We next see him in court, as another more judicial voice pronounces sentence of community service and points out, “Your profound stupidity is matched only by your good fortune.”

Also in court are a few other trouble-prone souls, among them Robbie (Paul Brannigan), a young man accused of beating three fellows who attacked him so severely they could be maimed for life. Unexpectedly, he also gets a reprieve of community service, since he didn’t start the fight and his girlfriend Leonie (Siobhan Reilly) is soon to have their baby.

The unexpected element in all this is Big Harry (John Henshaw, a fixture in good British productions), the man who oversees the probationers on their community projects. Harry’s heart is the biggest thing about him, and he treats the crew like workers, not convicts.

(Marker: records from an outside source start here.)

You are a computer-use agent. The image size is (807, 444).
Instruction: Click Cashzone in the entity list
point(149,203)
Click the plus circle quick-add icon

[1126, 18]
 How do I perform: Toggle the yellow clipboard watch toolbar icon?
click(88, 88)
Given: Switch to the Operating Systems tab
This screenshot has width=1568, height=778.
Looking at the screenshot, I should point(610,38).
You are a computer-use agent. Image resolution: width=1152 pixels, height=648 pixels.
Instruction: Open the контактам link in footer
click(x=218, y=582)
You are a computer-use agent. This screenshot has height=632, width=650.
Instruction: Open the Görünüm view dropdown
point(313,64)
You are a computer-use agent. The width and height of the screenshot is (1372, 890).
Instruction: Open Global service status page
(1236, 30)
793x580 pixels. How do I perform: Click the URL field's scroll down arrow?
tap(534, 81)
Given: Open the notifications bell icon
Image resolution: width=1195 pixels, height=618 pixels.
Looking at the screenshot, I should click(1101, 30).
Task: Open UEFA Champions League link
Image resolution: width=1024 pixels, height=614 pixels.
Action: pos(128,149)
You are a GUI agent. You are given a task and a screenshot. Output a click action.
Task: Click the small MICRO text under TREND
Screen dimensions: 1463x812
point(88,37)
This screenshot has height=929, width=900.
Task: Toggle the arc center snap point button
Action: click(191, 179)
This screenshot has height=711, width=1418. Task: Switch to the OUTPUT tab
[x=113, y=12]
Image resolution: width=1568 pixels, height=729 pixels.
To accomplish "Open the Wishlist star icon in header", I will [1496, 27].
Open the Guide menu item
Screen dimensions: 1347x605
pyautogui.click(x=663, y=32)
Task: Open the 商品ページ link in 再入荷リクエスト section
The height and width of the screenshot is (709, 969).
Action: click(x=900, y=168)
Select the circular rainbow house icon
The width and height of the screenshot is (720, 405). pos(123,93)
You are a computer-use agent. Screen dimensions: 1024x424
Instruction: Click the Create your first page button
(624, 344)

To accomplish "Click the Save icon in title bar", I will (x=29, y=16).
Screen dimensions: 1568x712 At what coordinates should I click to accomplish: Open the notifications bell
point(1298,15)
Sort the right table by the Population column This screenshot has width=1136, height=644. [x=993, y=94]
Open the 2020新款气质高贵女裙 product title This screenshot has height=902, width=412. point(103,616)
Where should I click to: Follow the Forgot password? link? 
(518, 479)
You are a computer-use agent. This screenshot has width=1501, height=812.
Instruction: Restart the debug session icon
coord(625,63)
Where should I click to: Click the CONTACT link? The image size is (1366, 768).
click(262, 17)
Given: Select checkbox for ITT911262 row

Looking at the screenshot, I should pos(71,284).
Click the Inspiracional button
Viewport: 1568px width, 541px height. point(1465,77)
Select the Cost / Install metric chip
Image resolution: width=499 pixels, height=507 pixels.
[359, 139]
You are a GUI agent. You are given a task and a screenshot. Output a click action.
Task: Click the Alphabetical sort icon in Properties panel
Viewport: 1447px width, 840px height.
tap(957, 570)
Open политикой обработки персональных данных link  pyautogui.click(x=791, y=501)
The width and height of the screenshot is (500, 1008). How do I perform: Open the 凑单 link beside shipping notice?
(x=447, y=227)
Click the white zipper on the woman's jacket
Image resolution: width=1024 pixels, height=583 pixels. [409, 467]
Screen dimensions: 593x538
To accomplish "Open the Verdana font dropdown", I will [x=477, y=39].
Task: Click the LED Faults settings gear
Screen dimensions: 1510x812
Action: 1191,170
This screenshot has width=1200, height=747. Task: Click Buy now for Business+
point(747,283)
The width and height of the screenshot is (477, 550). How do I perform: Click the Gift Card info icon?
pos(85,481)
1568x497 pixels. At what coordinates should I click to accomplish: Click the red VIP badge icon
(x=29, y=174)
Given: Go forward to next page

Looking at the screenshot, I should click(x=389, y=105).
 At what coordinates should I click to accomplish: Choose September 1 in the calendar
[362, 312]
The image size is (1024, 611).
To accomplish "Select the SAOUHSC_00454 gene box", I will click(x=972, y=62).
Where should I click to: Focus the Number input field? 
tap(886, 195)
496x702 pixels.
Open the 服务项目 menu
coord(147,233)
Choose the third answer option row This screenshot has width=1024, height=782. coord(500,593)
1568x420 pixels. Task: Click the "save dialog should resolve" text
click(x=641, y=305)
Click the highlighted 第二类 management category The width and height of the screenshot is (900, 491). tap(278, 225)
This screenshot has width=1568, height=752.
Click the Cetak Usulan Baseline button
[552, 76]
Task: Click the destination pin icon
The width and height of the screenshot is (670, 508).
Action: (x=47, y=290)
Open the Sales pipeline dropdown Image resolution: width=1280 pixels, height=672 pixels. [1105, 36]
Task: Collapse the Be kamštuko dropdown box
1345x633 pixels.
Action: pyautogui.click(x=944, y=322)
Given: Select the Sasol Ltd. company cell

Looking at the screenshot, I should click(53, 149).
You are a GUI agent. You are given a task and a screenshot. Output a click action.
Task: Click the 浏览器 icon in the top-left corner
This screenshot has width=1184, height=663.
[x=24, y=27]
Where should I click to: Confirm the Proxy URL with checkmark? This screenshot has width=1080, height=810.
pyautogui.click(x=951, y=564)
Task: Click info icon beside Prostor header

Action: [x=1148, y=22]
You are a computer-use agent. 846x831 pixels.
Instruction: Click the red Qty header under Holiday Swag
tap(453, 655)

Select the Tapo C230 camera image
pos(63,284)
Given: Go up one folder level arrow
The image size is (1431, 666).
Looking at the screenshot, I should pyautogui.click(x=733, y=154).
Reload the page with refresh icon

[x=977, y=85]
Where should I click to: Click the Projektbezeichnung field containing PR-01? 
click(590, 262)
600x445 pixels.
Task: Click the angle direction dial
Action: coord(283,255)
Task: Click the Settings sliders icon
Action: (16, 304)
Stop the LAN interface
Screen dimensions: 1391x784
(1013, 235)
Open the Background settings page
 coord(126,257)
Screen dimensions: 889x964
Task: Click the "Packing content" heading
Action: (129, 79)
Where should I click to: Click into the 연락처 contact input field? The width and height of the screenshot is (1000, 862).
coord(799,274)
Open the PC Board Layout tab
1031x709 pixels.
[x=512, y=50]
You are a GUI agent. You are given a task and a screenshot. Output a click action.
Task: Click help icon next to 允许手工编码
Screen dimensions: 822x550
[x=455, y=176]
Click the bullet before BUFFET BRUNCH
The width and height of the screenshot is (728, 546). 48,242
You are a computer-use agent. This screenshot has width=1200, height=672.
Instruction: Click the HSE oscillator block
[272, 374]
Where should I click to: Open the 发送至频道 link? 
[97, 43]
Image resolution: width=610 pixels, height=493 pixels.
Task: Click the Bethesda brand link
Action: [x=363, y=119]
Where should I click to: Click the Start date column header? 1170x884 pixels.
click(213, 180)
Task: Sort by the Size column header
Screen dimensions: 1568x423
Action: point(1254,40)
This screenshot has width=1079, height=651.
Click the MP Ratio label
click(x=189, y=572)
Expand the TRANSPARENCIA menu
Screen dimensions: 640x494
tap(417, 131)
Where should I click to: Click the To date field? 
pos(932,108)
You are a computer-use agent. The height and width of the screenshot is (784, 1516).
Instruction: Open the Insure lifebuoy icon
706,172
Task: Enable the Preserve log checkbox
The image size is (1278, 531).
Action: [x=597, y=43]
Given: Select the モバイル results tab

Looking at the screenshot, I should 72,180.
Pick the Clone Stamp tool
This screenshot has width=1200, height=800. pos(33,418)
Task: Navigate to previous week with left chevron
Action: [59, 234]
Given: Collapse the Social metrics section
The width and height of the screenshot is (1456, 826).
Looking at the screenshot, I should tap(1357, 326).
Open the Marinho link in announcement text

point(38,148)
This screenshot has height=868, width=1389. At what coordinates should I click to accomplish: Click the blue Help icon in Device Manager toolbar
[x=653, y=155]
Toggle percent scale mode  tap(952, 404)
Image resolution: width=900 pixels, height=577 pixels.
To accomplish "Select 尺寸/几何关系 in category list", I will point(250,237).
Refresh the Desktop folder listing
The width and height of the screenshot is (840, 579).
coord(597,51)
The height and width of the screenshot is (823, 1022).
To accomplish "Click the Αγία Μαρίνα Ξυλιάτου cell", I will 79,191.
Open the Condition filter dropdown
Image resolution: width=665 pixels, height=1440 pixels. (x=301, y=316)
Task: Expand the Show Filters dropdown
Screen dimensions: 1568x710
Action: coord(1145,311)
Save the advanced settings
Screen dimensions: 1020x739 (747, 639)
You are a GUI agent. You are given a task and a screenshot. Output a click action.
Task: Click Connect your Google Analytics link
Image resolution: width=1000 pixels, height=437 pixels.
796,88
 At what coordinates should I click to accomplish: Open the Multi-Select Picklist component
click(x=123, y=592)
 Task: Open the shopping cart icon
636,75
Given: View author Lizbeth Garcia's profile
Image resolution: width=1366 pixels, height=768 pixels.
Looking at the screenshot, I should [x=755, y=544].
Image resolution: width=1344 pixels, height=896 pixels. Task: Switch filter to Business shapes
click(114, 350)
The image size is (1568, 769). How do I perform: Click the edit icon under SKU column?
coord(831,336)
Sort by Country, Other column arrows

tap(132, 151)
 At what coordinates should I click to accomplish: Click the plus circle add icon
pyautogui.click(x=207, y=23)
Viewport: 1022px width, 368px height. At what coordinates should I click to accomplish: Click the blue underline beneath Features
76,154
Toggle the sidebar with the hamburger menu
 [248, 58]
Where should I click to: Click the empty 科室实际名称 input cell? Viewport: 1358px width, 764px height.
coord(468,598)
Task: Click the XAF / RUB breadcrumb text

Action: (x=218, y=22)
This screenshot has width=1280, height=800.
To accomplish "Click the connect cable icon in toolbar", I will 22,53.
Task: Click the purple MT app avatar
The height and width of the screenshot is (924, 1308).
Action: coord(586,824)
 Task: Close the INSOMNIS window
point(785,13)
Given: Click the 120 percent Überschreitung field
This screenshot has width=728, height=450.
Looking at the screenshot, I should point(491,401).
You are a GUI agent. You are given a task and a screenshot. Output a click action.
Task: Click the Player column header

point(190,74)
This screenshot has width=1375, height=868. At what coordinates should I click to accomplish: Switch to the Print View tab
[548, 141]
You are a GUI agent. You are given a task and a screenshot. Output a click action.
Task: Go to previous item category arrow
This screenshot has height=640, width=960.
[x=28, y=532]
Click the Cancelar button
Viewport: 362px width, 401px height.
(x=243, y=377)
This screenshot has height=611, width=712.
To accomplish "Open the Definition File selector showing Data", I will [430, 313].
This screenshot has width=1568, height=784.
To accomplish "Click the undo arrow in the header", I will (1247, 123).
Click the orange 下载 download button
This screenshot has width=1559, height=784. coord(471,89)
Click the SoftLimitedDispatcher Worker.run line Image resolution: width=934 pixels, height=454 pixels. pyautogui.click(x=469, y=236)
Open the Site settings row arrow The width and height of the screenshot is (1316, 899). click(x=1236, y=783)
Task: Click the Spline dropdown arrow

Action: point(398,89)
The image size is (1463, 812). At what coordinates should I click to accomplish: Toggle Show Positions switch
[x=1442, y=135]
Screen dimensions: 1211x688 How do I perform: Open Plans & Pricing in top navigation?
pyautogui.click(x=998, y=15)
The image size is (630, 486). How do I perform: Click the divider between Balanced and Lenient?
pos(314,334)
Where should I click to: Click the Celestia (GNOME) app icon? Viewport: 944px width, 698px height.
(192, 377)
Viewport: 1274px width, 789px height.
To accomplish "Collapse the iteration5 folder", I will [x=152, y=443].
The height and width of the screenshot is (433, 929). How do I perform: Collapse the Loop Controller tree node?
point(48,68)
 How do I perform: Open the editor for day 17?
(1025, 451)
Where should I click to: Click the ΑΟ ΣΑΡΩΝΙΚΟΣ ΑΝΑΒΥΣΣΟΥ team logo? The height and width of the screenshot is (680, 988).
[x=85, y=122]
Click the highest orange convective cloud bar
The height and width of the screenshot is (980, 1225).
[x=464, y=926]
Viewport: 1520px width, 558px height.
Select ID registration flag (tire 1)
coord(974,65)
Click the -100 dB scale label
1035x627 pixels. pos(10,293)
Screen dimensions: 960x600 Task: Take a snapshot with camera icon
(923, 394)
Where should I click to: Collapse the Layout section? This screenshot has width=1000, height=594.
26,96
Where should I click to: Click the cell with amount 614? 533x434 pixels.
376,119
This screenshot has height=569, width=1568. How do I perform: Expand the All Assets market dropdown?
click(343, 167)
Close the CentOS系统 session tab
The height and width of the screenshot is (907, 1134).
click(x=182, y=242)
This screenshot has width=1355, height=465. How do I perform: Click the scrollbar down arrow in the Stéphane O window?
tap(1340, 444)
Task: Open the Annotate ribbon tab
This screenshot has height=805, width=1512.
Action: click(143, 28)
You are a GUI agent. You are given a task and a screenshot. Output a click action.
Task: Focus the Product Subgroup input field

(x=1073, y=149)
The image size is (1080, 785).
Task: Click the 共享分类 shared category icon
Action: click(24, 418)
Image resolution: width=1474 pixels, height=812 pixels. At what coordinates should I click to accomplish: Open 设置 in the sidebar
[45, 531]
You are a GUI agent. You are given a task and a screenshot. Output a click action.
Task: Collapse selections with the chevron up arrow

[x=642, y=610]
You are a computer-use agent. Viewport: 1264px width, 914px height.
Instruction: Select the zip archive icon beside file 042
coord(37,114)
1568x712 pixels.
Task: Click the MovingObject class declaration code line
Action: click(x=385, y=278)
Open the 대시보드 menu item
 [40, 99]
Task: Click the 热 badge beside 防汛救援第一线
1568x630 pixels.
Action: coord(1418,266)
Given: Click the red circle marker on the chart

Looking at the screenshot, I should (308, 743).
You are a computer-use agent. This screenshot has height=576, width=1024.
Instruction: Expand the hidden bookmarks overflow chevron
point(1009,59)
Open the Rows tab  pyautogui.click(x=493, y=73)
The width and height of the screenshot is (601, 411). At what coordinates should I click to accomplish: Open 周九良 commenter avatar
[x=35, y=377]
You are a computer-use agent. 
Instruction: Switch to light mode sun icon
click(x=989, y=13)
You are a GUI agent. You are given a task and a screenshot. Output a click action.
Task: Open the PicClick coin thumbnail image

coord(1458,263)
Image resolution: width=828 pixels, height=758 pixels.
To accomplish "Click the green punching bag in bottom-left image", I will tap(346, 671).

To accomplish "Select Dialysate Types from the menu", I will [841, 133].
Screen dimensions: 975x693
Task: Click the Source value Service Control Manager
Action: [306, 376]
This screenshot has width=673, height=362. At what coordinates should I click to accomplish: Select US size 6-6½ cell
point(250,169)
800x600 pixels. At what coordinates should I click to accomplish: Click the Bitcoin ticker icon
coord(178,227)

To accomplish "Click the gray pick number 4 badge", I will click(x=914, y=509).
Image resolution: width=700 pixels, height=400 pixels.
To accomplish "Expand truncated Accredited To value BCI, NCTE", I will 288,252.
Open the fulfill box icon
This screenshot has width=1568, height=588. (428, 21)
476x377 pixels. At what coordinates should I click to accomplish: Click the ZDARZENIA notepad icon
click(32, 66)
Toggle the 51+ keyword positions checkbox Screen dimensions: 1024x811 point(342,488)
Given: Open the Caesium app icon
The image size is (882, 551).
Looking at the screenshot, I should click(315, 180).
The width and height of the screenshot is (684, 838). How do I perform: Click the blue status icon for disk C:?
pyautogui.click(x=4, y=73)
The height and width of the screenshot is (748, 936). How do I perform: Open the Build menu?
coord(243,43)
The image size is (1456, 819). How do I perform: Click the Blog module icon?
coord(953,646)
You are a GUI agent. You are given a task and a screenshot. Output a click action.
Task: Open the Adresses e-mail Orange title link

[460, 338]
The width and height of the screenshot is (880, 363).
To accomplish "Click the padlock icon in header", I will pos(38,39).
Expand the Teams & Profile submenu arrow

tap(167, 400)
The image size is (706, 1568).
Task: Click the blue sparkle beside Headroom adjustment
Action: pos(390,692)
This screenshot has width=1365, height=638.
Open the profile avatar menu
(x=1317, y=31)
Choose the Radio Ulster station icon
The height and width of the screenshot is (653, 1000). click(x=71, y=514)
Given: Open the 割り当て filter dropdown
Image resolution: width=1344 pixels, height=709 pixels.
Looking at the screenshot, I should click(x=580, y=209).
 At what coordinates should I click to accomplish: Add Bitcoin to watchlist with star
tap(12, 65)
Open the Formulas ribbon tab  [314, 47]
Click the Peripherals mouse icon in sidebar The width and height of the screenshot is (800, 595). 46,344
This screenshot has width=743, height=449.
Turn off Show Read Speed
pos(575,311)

Robbie particularly responds to this unexpected kindness and respect. After Leonie has their son, he celebrates with Harry and vows the boy will have a better life than he has had.

And despite the scar on his face and the thugs who want to kill him, and despite Robbie’s own history of unprovoked violence, it’s clear he means it.

Loach turns the story so smoothly it feels effortless, as Harry takes Robbie under his wing and teaches him about the one thing he knows really well – Scottish whiskey. The color. The nose. All the hints of flavor, from the sea to the earth to a hint of chocolate.

The idea that there can be art in something so simple is a revelation to Robbie, and when Harry takes the whole crew on a field trip to his holy site – a distillery – it seals the deal for the rest of the bunch as well.

While in the distillery, the lovely young tour guide explains the finer points of making whiskey, including the way time enriches it while also taking something away.

While in the keg, 2 percent of the whiskey “is lost every year into the air,” she says. They call it “the angels’ share.”

The accepted wisdom that barreled whiskey can simply disappear is key to the second, more cerebral half of the film – a heist plot so ridiculous, lucrative and practically victimless that it is a joy to behold.

One of the many pleasures of “The Angels’ Share” is that it is at once smart and completely sympathetic to those who are not.

Screenwriter Laverty does not waste a word – even the obscene ones – in making his characters come alive. Born in India to Scottish and Irish parents, according to his bio, he earned a philosophy degree in Rome and a law degree in Scotland before working for human rights in Nicaragua and then writing movies. Even so, he can create a sincere and funny scene in which a sad sack from Glasgow goes to Edinburgh for the first time and asks his friends in wonder what that thing is, the big (expletive; maybe two) on the hill?

Edinburgh Castle, they tell him, the most famous landmark in all of Scotland. “Is there no shortbread in your house?” Harry admonishes. “Next time look at the tin!”

All the more amazing, then, that they later find themselves at a whiskey auction suited only for millionaires and billionaires, for whom a £100,000 bottle of booze would be a mere drop, and come out smiling.

The movie’s ads boast that “The Angels’ Share” has “lots of spirit,” and that is true enough.

The other line is “Enjoy responsibly.” Enjoy, indeed.

The Angels’ Share

Three and a half stars

Starring: Paul Brannigan, John Henshaw, Siobhan Reilly

Director: Ken Loach

Running time: 101 minutes

Rating: Not rated, but R equivalent for pervasive use of casual obscenities and some violence.

The Lowdown: A young minor criminal in Glasgow gets a second chance at life with the help of a kindhearted probation overseer, a rare cask of whiskey and an even more rare bit of luck. In accented English with subtitles.